At Leeds, I changed trains for the Manchester line. As I got out at Smithy Bridge, near Rochdale, I wondered how I would be on the bike. I'd felt fine before the start at Padiham and felt fine waiting at Ribblehead and felt fine on the trains. As it turned out I felt fine for the two mile ride home and the legs worked normally. However, once I was in the house, I struggled to sort my stuff out and have a bath and so on.
So, it's all a bit of a puzzle. Was it the effect of the dental procedure? Bad beer on the Friday night (I had three pints , which is pretty much my intake for a year)? Lack of sleep (three or four nights with an average of only four or five hours each)? Or coming down with something? Or a combination of all? As I write this, two days later, I am definitely unwell to some degree; my back aches and I have a tendency to fall asleep whenever I am stationary. It sounds like an infection. I suspect my heart is fine, although I haven't had it checked; I don't get breathless and, although the beat seemed irregular on the Sunday evening, it seems to have settled down now. I'll probably get it checked anyway.

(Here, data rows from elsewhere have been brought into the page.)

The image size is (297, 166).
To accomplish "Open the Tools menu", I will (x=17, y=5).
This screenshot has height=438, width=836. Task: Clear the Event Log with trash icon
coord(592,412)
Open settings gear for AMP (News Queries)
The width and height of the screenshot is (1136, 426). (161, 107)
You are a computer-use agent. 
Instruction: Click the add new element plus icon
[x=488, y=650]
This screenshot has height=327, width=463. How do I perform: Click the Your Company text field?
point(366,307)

Whatever the physical causes, the mental fall-out is interesting to me, too. It is only a cycle ride. The roads will still be there when I recover. Why did I feel I'd failed because I'd had the common sense to retire after only 60 kilometres? As I said to my wife, “Before I did Audax, I'd have been really happy just to have been out on my bike for the day in whatever surroundings. Now I've just done 60 miles (with the ride out) and I feel depressed!” She said, “It could be because you are an idiot.” And she's right. Do I need the carrot of 4.5 climbing points to do these roads? Is Audax actually getting in the way of my cycling enjoyment? The answer to this last question is obviously “no” because Audax has given me so much and pointed out so many routes to try. But I think doing the route for the sake of it, which I intend to do when I am well and can find the time, would be an important step in getting things in proportion. The hills are mine; they don't belong to Audax! And of course, there is a distinction between depression and the disappointment I felt (and still feel) at not having all the experiences of this wonderful route coursing through my head again.

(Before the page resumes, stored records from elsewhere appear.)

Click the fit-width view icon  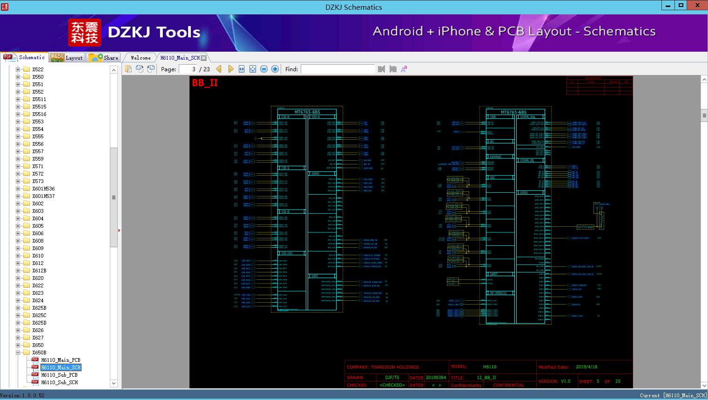tap(242, 69)
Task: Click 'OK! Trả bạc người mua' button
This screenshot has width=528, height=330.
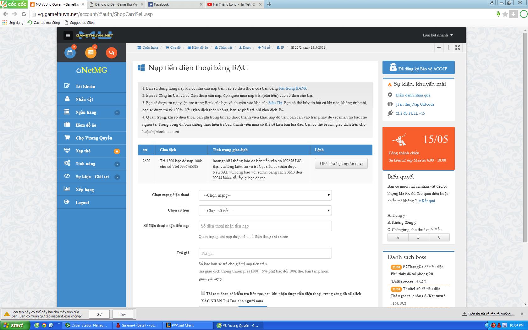Action: [x=341, y=163]
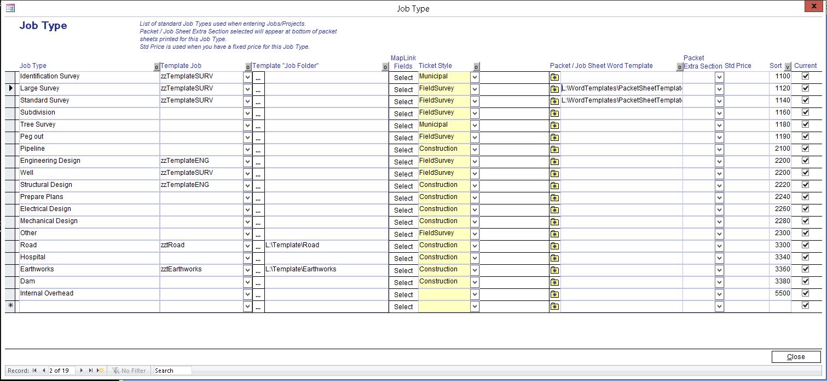827x381 pixels.
Task: Select row selector for Standard Survey
Action: pyautogui.click(x=11, y=101)
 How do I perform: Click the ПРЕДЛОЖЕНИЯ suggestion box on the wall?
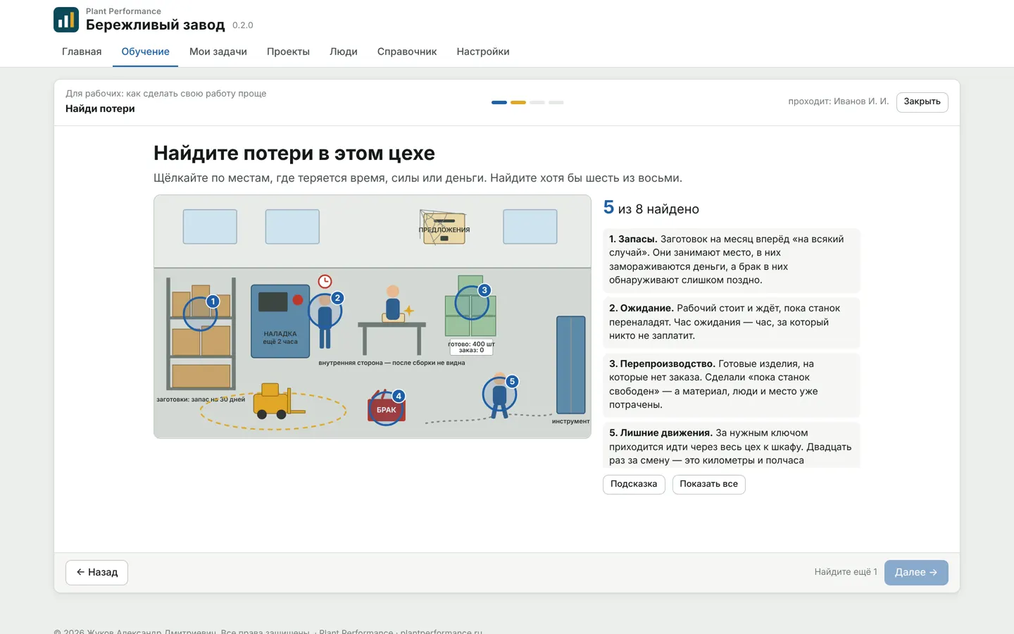444,228
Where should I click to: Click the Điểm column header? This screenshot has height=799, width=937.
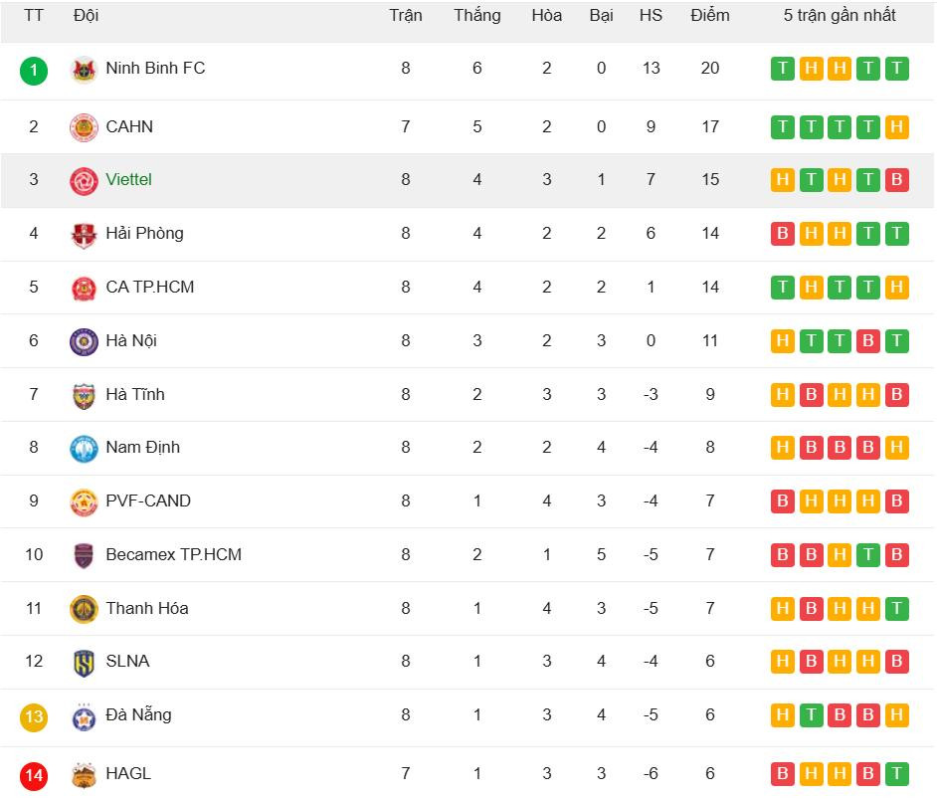pos(710,16)
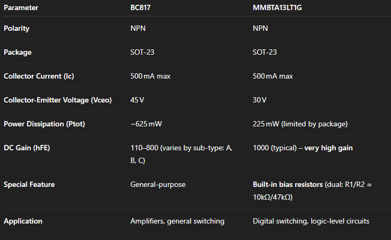Screen dimensions: 391x240
Task: Click Digital switching, logic-level circuits cell
Action: pyautogui.click(x=311, y=221)
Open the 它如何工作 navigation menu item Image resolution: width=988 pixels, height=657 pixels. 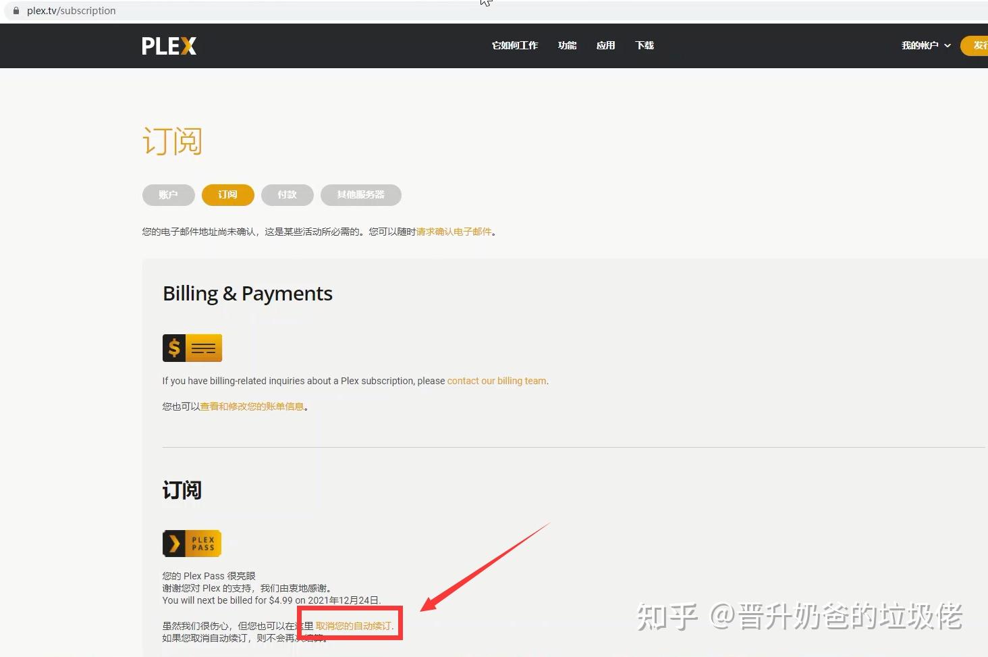point(514,45)
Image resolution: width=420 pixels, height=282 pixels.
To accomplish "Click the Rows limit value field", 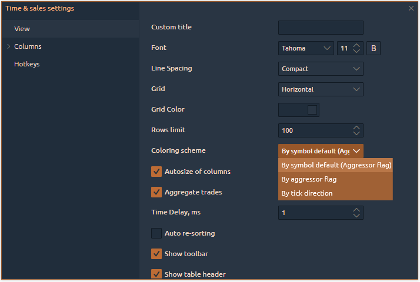I will click(315, 130).
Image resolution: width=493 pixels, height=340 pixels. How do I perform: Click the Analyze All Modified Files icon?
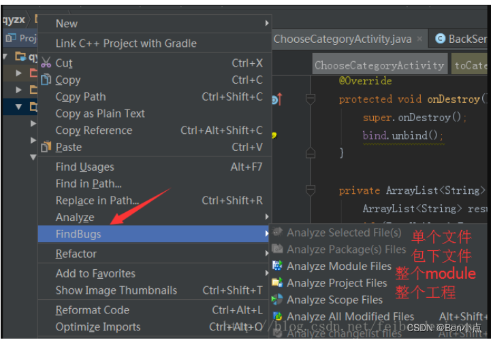point(277,316)
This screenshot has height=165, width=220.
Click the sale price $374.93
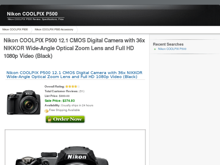point(68,101)
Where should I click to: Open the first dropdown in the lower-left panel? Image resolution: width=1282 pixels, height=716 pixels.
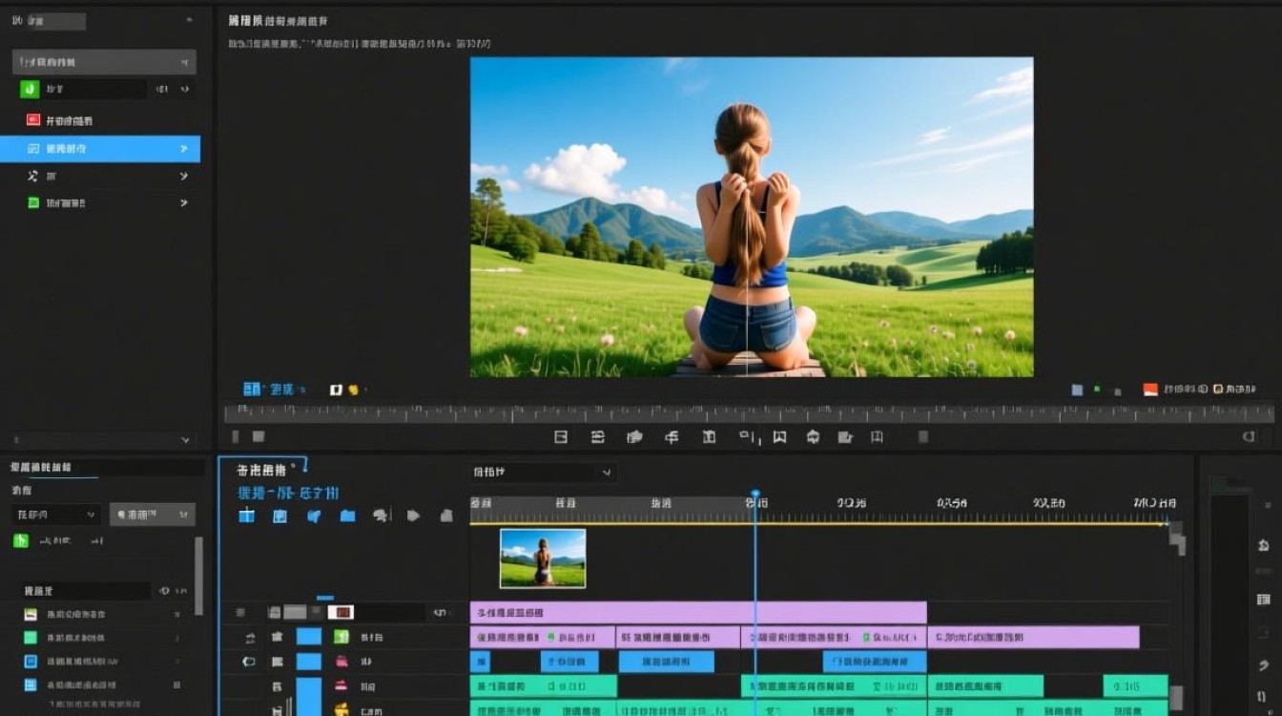tap(56, 515)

But I think part of the depression comes with the physical state. Everyone is different but for me to stop after 60 kilometres is almost a definition of being unwell and the only necessary response is to stop mithering about philosophy and physiology and get better. And in any case, I had managed the day in the true Audax spirit: I had given it a shot, met some fascinating people and then got home without relying on anyone else. So, a success of sorts!